引文>

显然每次交换都能降低1
所以求出逆序数对数,然后-=k就好了。。
。
_(:зゝ∠)_
#include<stdio.h>
#include<string.h>
#include<stdlib.h>
#include<set>
#include<map>
#include<iostream>
#include<algorithm>
using namespace std;
#define N 100005
#define ll long long
ll c[N+100000], maxn;
inline ll Lowbit(ll x){return x&(-x);}
void change(ll i, ll x)//i点增量为x
{
while(i <= maxn)
{
c[i] += x;
i += Lowbit(i);
}
}
ll sum(ll x){//区间求和 [1,x]
ll ans = 0;
for(ll i = x; i >= 1; i -= Lowbit(i))
ans += c[i];
return ans;
}
ll a[N], n, k;
set<ll>s;
set<ll>::iterator p;
map<ll,ll>mp;
int main(){
ll i;
while(cin>>n>>k){
s.clear(); mp.clear();
for(i = 1; i <= n; i++)scanf("%I64d",&a[i]), s.insert(a[i]);
maxn = n+100;
for(p = s.begin(), i = 2; p!=s.end(); p++, i++)

数据摘录>
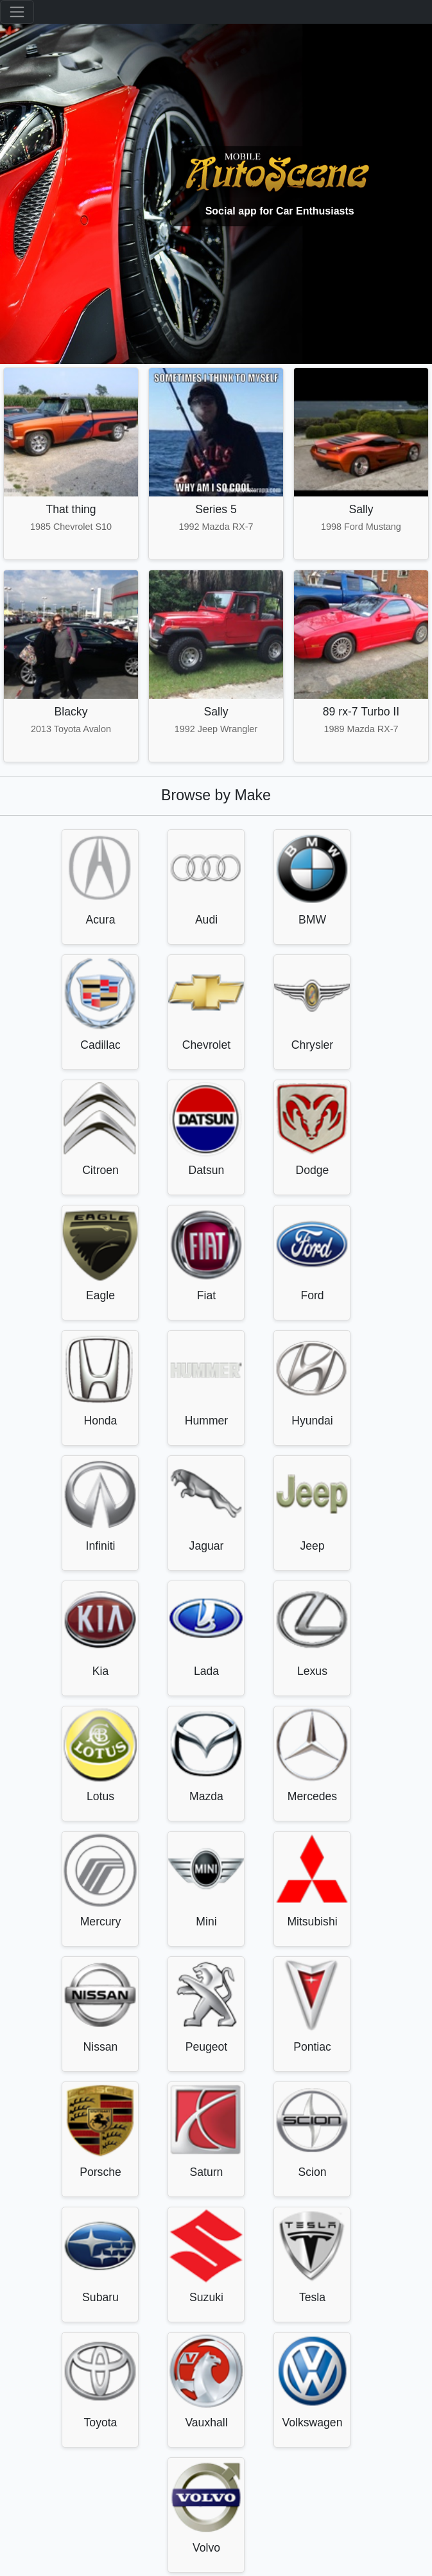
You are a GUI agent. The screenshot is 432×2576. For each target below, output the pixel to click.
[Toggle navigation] (17, 12)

任务目标> 能否把引文从“ans += c[i];”开始、一直到“p!=s.end(); p++, i++)”为止重新写一遍，并把其中的“mp”重命名为“idx”？

任务回答>
ans += c[i];
return ans;
}
ll a[N], n, k;
set<ll>s;
set<ll>::iterator p;
map<ll,ll>idx;
int main(){
ll i;
while(cin>>n>>k){
s.clear(); idx.clear();
for(i = 1; i <= n; i++)scanf("%I64d",&a[i]), s.insert(a[i]);
maxn = n+100;
for(p = s.begin(), i = 2; p!=s.end(); p++, i++)